→ **ABOUT THIS EXERCISE**: From the line containing "Click the Autorizar button" through the last line of the records below, each line is to be repeated exactly; pictures are to be omitted.

[Saved data entries]
........

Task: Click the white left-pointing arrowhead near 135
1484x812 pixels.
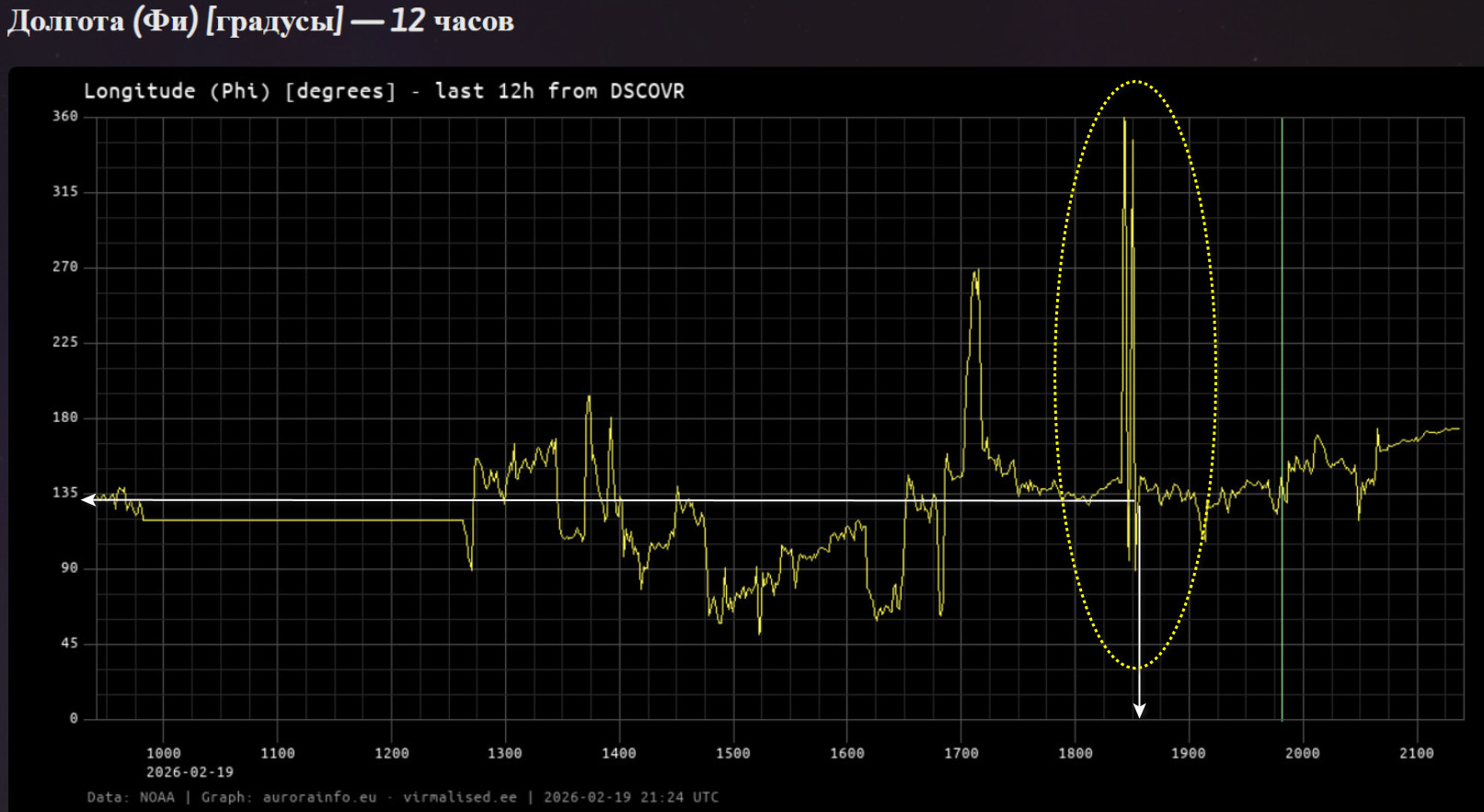Action: pos(88,500)
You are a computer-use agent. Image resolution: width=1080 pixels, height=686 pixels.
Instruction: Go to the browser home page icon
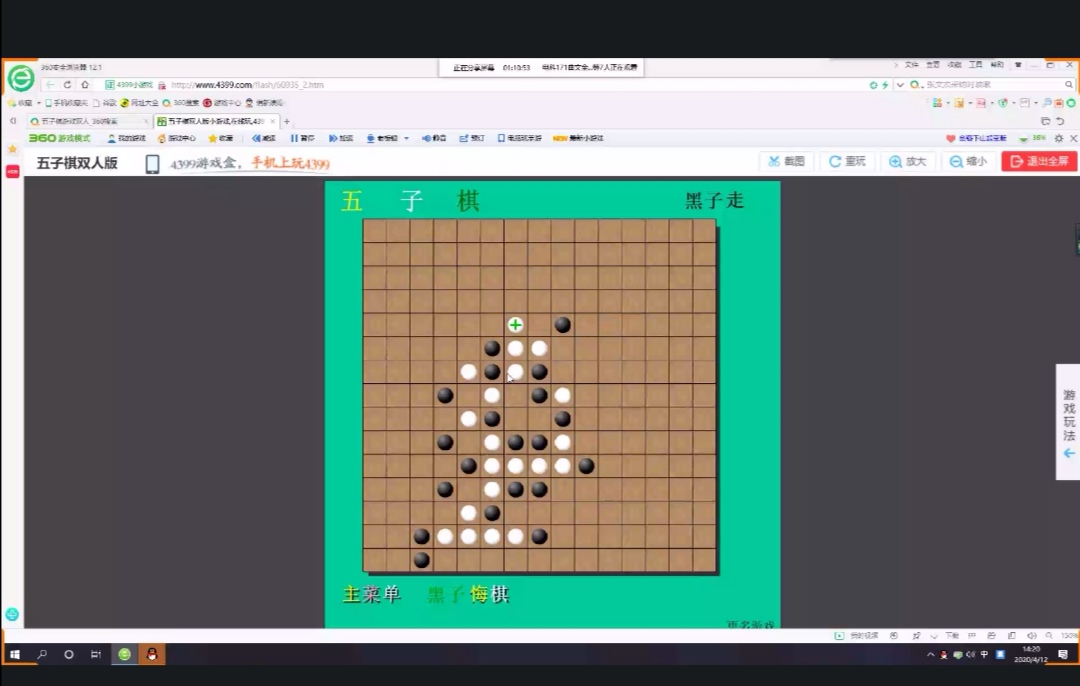85,85
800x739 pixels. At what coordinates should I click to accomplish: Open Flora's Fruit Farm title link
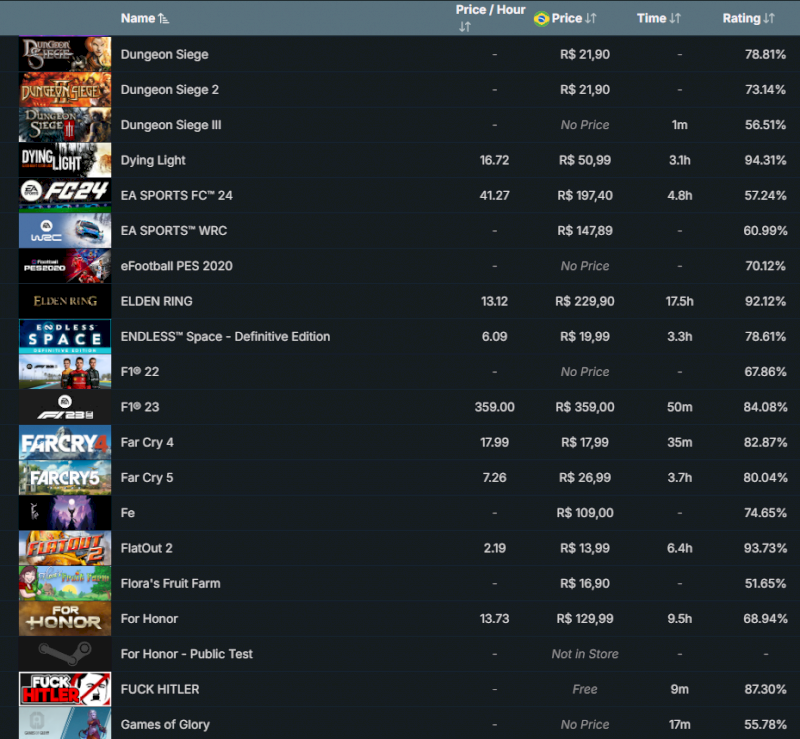click(x=170, y=583)
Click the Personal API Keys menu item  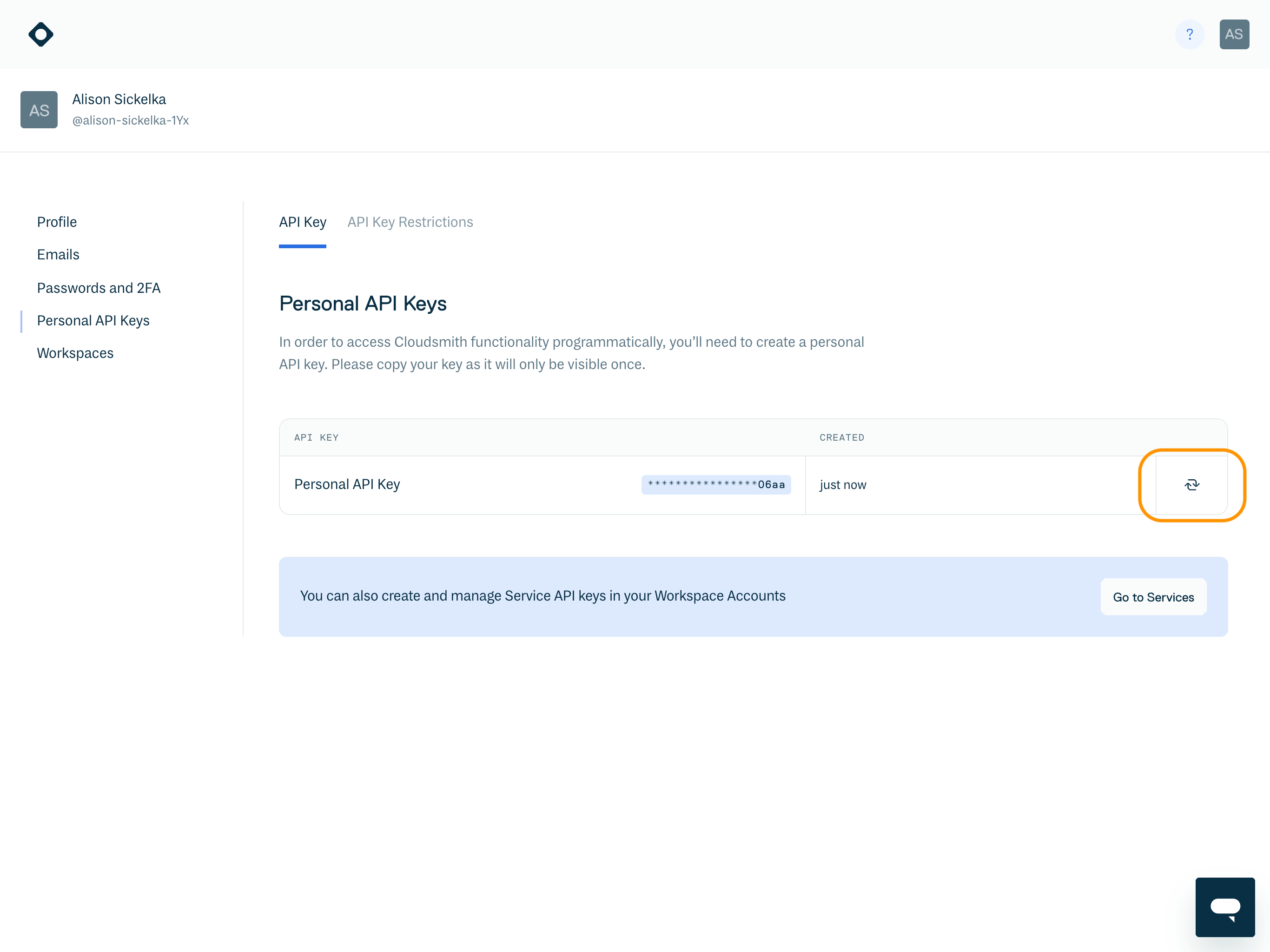(x=92, y=320)
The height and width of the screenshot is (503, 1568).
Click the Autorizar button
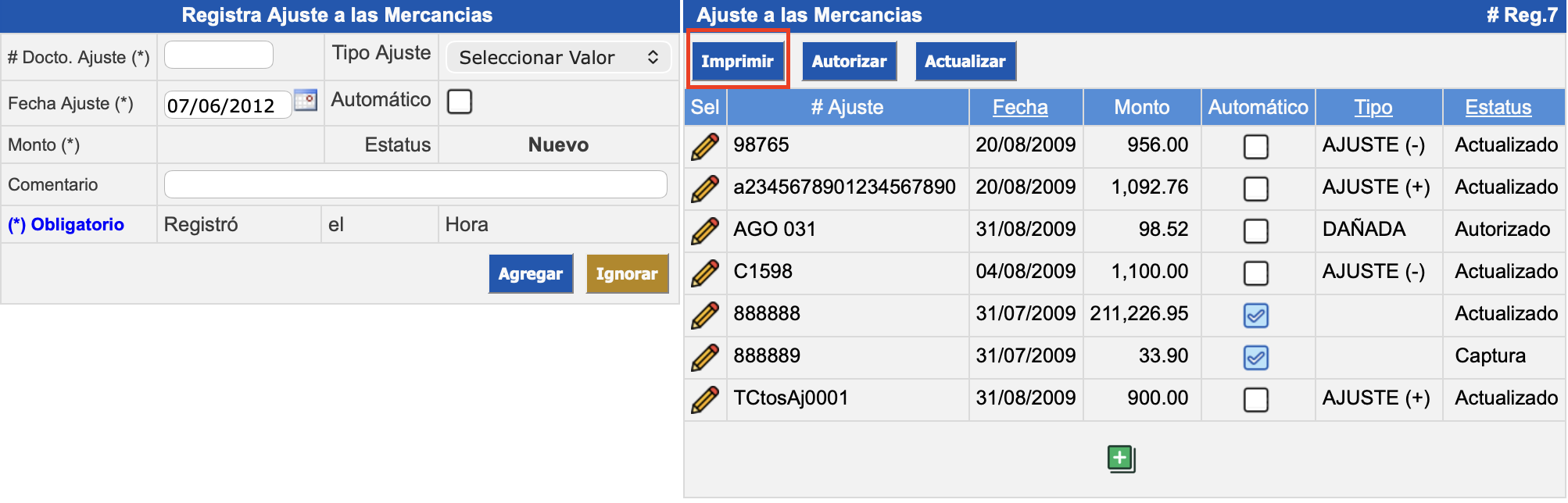pyautogui.click(x=849, y=62)
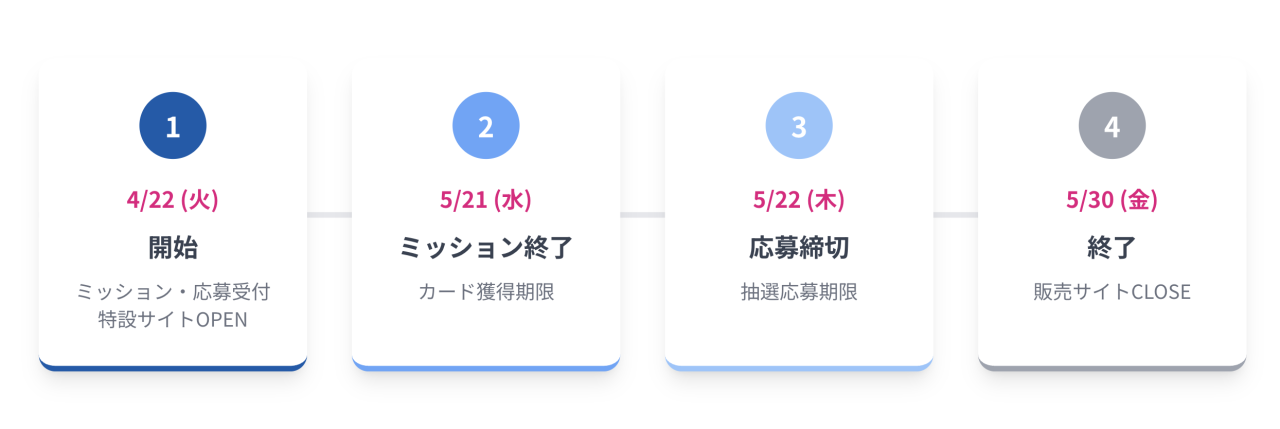The width and height of the screenshot is (1280, 429).
Task: Click the 応募締切 heading
Action: pos(799,247)
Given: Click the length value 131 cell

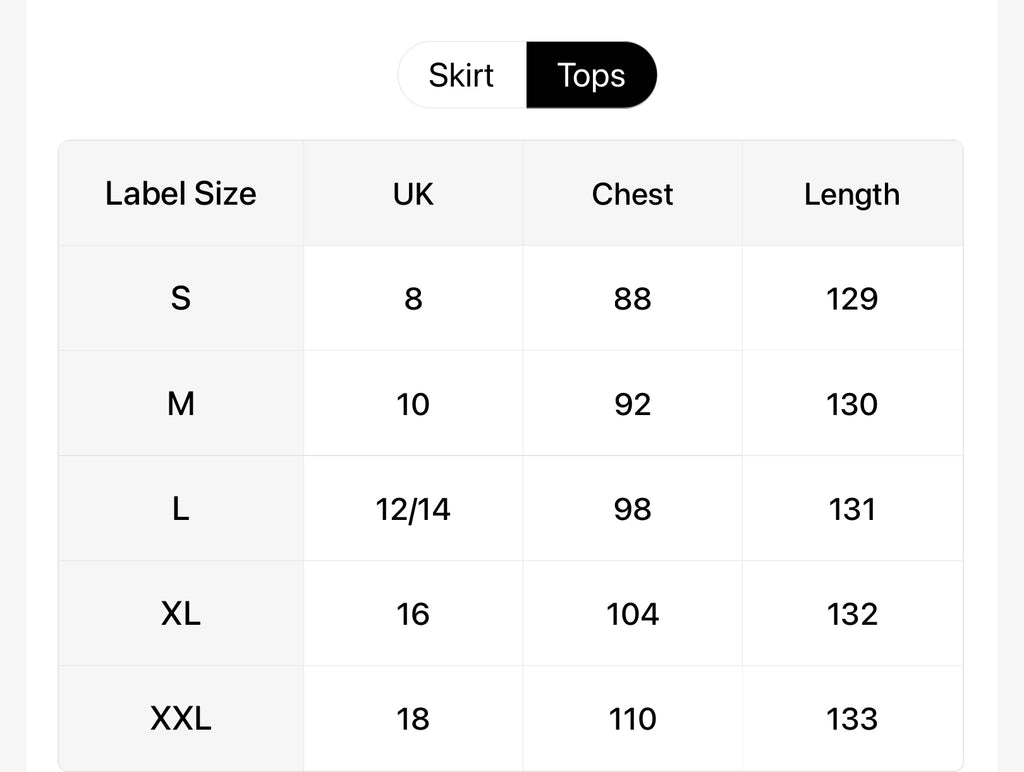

........

→ **ANSWER TO THE EXERCISE**:
Click the Autorizar button
pyautogui.click(x=849, y=62)
The width and height of the screenshot is (1280, 429).
Task: Click the 応募締切 heading
Action: pos(799,247)
Given: Click the length value 131 cell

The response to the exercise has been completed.